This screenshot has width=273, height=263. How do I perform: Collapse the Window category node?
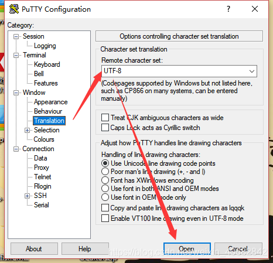(16, 93)
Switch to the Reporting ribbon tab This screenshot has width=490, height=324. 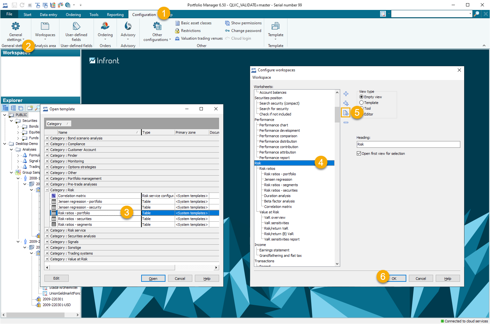tap(115, 15)
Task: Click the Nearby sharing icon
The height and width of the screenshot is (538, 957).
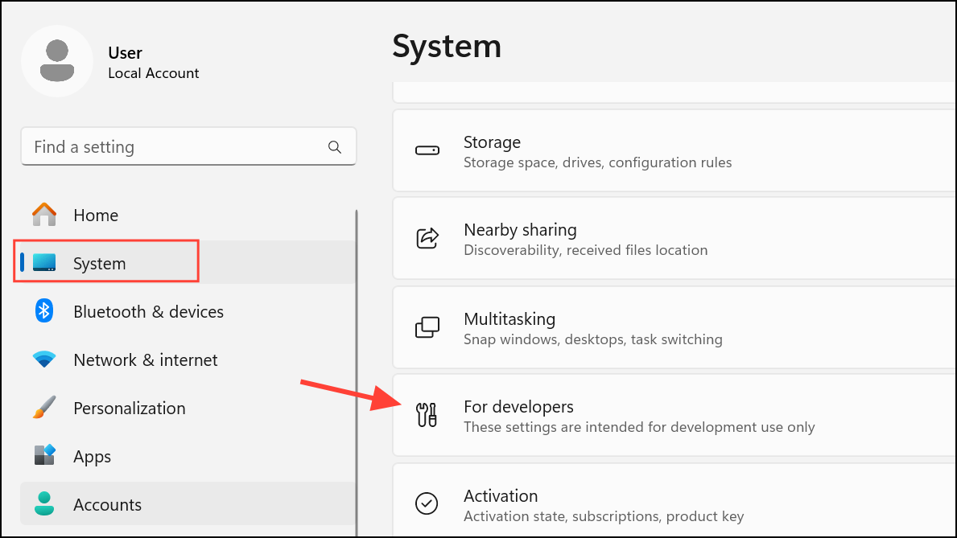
☆ ☆ ☆ ☆ ☆
Please write out, exactly, every line from the line with "Task: Click the Nearby sharing icon" through the final line of the data above, leaving out pictures.

→ **RESPONSE AREA**:
Task: Click the Nearby sharing icon
The height and width of the screenshot is (538, 957).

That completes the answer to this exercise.